You can see which words I used to write "Skeptical and Inferior" at Invisible City but I'm including the paragraph here as well with the words I used in red:
Mother wrote today with a good letter of maxims; skeptical as always at first, I read what struck home: "If you compare yourself with others, you may become vain or bitter - - - for always there will be greater and lesser persons than yourself.... Beyond a wholesome discipline, be gentle with yourself. You are a child of the universe no less than the trees and the stars; you have a right to be here." Those words spoke to my heart with peace, as if in comment, kindly, on my life, my days.
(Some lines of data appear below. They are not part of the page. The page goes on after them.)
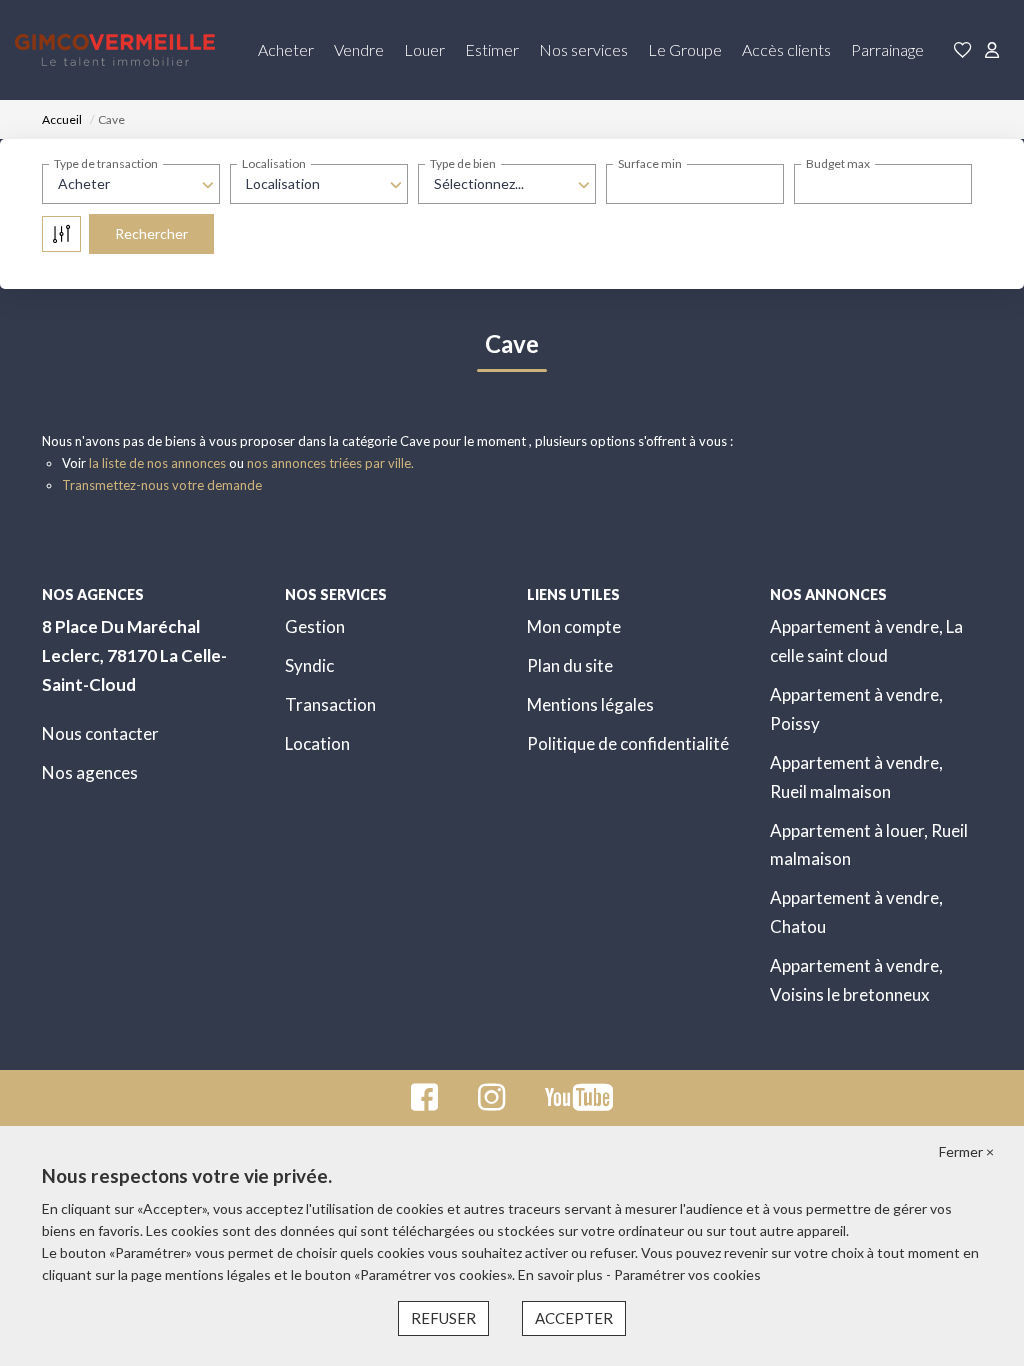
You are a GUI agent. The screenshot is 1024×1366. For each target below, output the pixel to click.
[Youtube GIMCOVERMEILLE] (579, 1102)
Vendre (359, 49)
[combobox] (131, 184)
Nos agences (90, 772)
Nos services (583, 49)
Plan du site (570, 665)
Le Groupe (685, 49)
That first, touched on that ricocheting judgment I've made: despairing of the inferior, disintegrated men I know (who I can't consider for marriage) and blowing up the blonde one and the figure-heads all out of proportion. Envy and pride, and where's the golden mean, the man who can be mine, I his. When I start getting jealous of the five editors of Mlle for being married (with a pang - - - this might be me, that sweet word: success) or Philip Booth" for writing poems for the NY and having a wife and all that, it is time to build up some inner prowess; I am letting too much go vacant; I must build up a little series of sitting ducks, possible ambitions, to knock down, or I'll find myself sitting at the beginning of Easter vacation, addled as an egg, twiddling my thumbs. We get well first, then we work. Meanwhile, read Hopkins for solace.